La tormenta otra vez dejó al desnudo que una parte del barrio, ubicado entre Centenario y Neuquén, necesita obras urgentes, que cambien en serio el marcado estigma marginal que tiene la zona.
En abril de 2014, un río violento dejó varias casas suspendidas en el aire, apoyadas con maderas precarias. Y este fin de semana, la situación fue casi un calco.
“¿Tenemos que esperar a que haya una tercera inundación y un muerto? Los vecinos se cansaron de escuchar promesas”, dijo Marcelo Gómez, vocero de la barriada.
En rigor, no todo el barrio sufrió la lluvia por igual. Los más afectados fueron los asentados en la calle Los Olmos, un cañadón natural donde baja rápido el agua cada vez que hay precipitaciones.
El lugar está físicamente dentro del ejido de Neuquén capital, pero es asistido por el Municipio de Centenario. Además, tiene todos los informes técnicos que indican que en un cañadón no se pueden construir viviendas residenciales.
“Ya hubo varios intentos de reubicación y la gente no se quiere ir. Es impresionante cómo ganan un poquito de tierra y se vuelven a instalar. Es una situación bastante compleja”, reconoció a LU5 el intendente Esteban Cimolai.
“Tenemos que agradecer a la cantidad de empleados municipales que están desde el domingo, que no han dormido trabajando en el operativo después de la tormenta”. Esteban Cimolai. Intendente de la ciudad de Centenario
30 familias viven en el cañadón de Nueva España.
Se empezaron a asentar a finales de la década del 90. Nunca habían tenido problemas.
Empresas en falta
Esas familias llegaron al lugar a principios de 2000 y desde ese entonces, aunque hubo fuertes lluvias, nunca tuvieron demasiados dramas, a pesar de vivir dentro del cañadón. Entonces, ¿qué pasó del 2014 hasta la actualidad?

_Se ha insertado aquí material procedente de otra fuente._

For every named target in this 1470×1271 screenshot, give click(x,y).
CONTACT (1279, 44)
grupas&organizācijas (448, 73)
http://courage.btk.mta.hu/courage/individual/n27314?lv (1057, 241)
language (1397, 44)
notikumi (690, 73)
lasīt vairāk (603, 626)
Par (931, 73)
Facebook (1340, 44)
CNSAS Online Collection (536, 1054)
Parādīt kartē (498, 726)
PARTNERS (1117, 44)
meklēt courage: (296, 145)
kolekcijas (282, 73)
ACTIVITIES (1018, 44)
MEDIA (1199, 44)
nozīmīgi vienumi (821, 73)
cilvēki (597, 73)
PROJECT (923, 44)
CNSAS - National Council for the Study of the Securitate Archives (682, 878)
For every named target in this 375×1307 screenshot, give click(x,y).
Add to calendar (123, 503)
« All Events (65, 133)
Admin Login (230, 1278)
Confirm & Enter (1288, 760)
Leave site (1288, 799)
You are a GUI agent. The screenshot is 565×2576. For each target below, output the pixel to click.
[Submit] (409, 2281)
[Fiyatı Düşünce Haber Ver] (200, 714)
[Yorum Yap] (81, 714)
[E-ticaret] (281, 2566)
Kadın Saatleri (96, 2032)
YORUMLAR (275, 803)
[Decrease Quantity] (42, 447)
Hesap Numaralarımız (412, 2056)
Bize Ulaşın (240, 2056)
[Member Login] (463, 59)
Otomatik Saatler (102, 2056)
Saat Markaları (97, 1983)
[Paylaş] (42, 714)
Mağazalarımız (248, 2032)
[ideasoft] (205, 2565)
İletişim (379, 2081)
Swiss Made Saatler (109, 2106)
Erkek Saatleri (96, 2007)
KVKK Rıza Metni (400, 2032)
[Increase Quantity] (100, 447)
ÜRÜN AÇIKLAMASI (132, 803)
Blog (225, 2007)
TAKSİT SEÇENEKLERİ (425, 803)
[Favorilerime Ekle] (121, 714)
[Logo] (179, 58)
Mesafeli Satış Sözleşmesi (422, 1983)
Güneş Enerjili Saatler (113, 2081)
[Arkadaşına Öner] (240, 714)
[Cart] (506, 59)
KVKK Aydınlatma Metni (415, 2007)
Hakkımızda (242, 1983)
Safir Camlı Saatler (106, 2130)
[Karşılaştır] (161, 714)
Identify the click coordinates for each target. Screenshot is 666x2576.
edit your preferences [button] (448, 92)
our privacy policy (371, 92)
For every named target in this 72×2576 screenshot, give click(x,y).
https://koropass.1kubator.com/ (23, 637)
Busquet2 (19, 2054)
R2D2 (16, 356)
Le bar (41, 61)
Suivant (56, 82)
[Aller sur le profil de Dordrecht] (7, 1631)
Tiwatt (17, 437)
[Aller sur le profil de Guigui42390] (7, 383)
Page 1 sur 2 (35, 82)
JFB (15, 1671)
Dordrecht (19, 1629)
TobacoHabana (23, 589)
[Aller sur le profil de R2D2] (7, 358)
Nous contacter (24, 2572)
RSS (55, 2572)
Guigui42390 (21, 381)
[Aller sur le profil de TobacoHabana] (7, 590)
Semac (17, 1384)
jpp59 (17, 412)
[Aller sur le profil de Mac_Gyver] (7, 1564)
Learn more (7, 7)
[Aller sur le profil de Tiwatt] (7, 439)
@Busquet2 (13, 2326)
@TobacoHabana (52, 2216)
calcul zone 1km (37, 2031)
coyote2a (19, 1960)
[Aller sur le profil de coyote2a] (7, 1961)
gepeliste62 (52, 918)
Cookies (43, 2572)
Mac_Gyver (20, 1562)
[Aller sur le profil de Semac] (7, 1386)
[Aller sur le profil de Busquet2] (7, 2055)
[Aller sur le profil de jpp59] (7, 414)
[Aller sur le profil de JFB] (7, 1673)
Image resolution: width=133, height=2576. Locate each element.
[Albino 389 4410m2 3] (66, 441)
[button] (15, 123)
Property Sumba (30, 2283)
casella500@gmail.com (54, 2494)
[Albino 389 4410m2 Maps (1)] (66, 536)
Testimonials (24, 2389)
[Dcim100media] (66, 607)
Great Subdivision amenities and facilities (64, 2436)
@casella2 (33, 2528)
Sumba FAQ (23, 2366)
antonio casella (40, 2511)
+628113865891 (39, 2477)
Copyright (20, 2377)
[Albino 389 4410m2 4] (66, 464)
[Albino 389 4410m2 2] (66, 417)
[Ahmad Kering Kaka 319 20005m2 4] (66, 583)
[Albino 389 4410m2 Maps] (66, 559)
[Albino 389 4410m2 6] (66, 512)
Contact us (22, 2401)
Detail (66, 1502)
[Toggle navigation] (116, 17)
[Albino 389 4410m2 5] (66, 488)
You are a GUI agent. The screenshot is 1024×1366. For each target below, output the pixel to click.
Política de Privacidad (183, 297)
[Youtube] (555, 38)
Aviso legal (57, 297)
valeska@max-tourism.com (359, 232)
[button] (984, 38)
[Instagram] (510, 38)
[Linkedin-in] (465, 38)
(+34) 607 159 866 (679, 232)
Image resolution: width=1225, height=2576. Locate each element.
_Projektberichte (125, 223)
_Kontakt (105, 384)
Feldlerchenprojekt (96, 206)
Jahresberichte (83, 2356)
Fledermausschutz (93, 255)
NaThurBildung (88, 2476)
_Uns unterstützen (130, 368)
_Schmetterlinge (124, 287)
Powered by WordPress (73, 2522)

Los vecinos apuntan a la modificación del terreno que hacen las empresas del parque industrial Neuquén, sobre todo dos de ellas taparon otros dos cañadones naturales. Esta situación, según la teoría de los vecinos, hizo que todo el volumen de las lluvias se volcara como un baldazo sobre las casas más altas de Nueva España.
“No hace falta una gran obra, sólo pedíamos que rompan una parte del cañadón tapado, para que el agua pueda correr por otro lado”, se quejó Gómez, quien dijo que en el barrio se hace difícil recuperar la autoestima.
Durante la tormenta, la comuna actuó sobre la emergencia. Pero ni con cinco máquinas pudo frenar la fuerza de una cascada, que amenazó con llevarse varias casas.
En la madrugada del martes, tanto funcionarios como vecinos estuvieron trabajando a brazo partido, con palas y maquinarias, para desviar parte del cauce.
El esfuerzo tuvo su fruto, pero a medias. No hubo evacuados, sino dos familias reubicadas, pero las redes de agua y gas quedaron expuestas por la erosión del agua.
En estos días, Camuzzi Gas del Sur tiene la orden de retirar los medidores de gas por seguridad, según contaron ayer los mismos vecinos. Otra vez se quedarán sin servicios. La comuna tendrá que poner dinero para restablecer la vida en el barrio. Mientras tanto, la zona espera una obra grande sin promesas. Algo que les devuelva la alegría para siempre.